=== PROMPT 1 ===
List every table name that the post on PostGIS data in R shows as being in the database.
=== PROMPT 2 ===
From the post on PostGIS data in R, reproduce everything from "OGR data source" down to "have I got?".
=== PROMPT 3 ===
According to the post on PostGIS data in R, how many features and fields does the "ccsm_polygons" layer have?

---------- DOCUMENT SECTION

Saturday 20 October 2018

postgresql - Working with PostGIS data in R?


I work with R almost all the time, and now I am using it for doing spatial data mining.


I have a PostGIS database with (obviously) GIS data.


If I want to make statistical spatial analysis and plot maps is the better way to:



  • export the tables as shapefiles or;

  • work directly to the database?




Answer



If you have PostGIS driver capability in the rgdal package then its just a question of creating a connection string and using that. Here I'm connecting to my local database gis using default credentials, so my DSN is rather simple. You might need to add a host, username, or password. See gdal docs for info.


> require(rgdal)
> dsn="PG:dbname='gis'"

What tables are in that database?


> ogrListLayers(dsn)
[1] "ccsm_polygons" "nongp" "WrldTZA"
[4] "nongpritalin" "ritalinmerge" "metforminmergev"


Get one:


> polys = readOGR(dsn="PG:dbname='gis'","ccsm_polygons")
OGR data source with driver: PostgreSQL
Source: "PG:dbname='gis'", layer: "ccsm_polygons"
with 32768 features and 4 fields
Feature type: wkbMultiPolygon with 2 dimensions

What have I got?


> summary(polys)

--------------------
---------- AVAILABLE DATA

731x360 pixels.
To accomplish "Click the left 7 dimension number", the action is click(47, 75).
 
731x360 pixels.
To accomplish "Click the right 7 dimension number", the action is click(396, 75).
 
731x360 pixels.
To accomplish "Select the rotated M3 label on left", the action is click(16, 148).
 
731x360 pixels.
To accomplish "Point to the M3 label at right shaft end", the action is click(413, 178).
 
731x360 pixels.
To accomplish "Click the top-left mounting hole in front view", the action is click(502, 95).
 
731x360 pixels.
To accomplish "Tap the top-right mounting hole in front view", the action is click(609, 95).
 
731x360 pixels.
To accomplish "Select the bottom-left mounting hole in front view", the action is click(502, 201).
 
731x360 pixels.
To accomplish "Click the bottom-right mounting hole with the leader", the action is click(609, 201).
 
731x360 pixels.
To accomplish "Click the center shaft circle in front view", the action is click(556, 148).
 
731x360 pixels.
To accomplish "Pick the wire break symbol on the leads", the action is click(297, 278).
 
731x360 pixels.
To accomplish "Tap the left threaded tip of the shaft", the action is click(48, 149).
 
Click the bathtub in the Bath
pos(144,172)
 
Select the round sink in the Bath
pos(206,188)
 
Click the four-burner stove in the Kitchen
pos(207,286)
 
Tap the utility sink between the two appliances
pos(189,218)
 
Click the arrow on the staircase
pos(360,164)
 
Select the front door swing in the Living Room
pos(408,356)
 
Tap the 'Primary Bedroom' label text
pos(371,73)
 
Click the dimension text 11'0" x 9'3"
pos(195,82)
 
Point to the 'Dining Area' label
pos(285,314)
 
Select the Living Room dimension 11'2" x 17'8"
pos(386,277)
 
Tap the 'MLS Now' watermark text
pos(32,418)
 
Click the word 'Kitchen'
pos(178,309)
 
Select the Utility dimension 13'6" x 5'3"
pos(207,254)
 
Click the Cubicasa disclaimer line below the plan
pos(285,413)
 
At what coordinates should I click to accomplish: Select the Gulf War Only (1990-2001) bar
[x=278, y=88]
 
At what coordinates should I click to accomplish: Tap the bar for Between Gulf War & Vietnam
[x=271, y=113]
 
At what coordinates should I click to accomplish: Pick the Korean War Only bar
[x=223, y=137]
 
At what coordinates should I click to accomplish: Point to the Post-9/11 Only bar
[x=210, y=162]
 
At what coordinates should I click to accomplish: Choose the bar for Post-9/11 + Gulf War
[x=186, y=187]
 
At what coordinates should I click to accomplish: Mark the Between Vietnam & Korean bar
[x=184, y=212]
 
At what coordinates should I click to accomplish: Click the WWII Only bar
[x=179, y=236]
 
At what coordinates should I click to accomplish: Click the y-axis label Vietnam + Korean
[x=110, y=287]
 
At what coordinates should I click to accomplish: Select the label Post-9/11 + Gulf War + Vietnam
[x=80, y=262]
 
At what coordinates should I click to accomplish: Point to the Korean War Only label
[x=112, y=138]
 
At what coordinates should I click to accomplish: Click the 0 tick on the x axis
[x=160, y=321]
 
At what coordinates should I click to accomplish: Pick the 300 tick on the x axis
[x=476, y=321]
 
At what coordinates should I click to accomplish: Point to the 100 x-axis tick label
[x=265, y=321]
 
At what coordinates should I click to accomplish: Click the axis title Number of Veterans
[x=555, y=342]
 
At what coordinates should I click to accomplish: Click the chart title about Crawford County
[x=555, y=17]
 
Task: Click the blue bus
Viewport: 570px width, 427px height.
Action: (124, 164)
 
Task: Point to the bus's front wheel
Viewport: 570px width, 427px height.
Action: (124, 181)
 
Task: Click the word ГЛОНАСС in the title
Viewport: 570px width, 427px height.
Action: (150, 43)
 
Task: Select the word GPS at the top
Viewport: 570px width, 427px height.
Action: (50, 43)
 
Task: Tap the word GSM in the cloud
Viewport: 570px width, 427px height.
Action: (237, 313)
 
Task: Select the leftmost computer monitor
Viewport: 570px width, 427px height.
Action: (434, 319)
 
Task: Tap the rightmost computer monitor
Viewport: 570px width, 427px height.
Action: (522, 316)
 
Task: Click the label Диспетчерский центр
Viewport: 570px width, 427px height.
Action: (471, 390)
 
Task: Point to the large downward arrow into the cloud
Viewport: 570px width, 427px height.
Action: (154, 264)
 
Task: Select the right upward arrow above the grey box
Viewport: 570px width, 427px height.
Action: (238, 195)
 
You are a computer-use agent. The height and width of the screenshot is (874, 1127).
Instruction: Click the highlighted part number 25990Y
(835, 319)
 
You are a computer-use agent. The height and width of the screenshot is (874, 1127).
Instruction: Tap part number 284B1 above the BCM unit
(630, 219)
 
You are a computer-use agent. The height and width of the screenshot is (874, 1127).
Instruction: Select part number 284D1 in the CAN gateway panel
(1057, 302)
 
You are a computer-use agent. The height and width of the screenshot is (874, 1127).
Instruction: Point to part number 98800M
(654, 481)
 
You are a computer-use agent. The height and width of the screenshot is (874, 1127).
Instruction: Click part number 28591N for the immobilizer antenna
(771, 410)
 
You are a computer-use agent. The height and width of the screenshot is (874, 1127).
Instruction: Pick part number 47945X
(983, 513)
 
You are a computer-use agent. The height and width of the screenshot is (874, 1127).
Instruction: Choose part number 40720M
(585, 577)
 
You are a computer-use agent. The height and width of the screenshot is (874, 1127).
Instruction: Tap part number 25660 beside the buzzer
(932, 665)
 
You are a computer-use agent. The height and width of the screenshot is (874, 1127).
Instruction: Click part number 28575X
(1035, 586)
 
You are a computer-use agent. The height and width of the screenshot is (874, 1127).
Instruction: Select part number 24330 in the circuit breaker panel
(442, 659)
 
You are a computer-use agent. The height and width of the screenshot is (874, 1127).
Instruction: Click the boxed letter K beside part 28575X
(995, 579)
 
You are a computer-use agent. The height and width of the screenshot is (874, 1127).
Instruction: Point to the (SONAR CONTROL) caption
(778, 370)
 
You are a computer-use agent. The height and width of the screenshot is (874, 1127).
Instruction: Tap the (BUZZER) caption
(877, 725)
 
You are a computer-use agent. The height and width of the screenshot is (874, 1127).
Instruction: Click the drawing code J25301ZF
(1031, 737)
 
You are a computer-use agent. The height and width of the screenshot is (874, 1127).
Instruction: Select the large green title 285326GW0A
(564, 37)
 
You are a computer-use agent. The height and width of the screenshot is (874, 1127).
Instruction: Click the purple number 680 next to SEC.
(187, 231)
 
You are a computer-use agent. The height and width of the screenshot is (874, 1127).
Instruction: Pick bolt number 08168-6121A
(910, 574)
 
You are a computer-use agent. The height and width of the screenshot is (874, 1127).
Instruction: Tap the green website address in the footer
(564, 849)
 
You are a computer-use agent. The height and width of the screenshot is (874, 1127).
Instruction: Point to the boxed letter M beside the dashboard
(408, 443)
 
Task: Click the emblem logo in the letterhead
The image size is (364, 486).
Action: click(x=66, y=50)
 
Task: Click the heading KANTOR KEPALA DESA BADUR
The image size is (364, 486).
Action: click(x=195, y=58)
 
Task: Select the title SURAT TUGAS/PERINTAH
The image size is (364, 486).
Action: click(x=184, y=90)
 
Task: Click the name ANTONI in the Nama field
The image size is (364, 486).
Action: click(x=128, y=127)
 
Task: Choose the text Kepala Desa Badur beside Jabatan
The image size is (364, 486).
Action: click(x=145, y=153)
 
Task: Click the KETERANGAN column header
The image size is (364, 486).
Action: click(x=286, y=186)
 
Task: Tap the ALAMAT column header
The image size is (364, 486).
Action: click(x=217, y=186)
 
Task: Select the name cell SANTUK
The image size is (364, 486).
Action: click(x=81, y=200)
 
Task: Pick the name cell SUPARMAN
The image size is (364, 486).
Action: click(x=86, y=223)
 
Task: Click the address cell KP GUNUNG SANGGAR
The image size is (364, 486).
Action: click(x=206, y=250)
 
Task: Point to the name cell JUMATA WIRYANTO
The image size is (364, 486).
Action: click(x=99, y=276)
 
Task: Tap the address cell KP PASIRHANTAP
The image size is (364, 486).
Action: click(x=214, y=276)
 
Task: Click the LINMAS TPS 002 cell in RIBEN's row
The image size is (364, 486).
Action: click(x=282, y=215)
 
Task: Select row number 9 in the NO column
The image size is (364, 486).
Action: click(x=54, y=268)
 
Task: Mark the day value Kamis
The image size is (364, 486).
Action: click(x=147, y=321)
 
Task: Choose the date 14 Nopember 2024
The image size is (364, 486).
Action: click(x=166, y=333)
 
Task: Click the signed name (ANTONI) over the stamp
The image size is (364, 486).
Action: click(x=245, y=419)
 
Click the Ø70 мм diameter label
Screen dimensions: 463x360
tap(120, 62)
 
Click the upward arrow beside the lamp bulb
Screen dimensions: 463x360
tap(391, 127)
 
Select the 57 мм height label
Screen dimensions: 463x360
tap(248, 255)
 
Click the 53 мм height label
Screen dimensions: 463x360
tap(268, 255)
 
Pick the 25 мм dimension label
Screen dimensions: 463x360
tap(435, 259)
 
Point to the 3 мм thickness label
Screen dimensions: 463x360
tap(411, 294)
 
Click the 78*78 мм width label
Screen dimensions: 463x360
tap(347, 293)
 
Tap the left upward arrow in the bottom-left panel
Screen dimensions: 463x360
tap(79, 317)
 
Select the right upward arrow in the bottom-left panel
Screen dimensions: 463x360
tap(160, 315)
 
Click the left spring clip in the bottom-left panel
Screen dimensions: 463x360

--------------------

=== EXPECTED ANSWER 1 ===
ccsm_polygons
nongp
WrldTZA
nongpritalin
ritalinmerge
metforminmergev

=== EXPECTED ANSWER 2 ===
OGR data source with driver: PostgreSQL
Source: "PG:dbname='gis'", layer: "ccsm_polygons"
with 32768 features and 4 fields
Feature type: wkbMultiPolygon with 2 dimensions

What have I got?

=== EXPECTED ANSWER 3 ===
32768 features and 4 fields.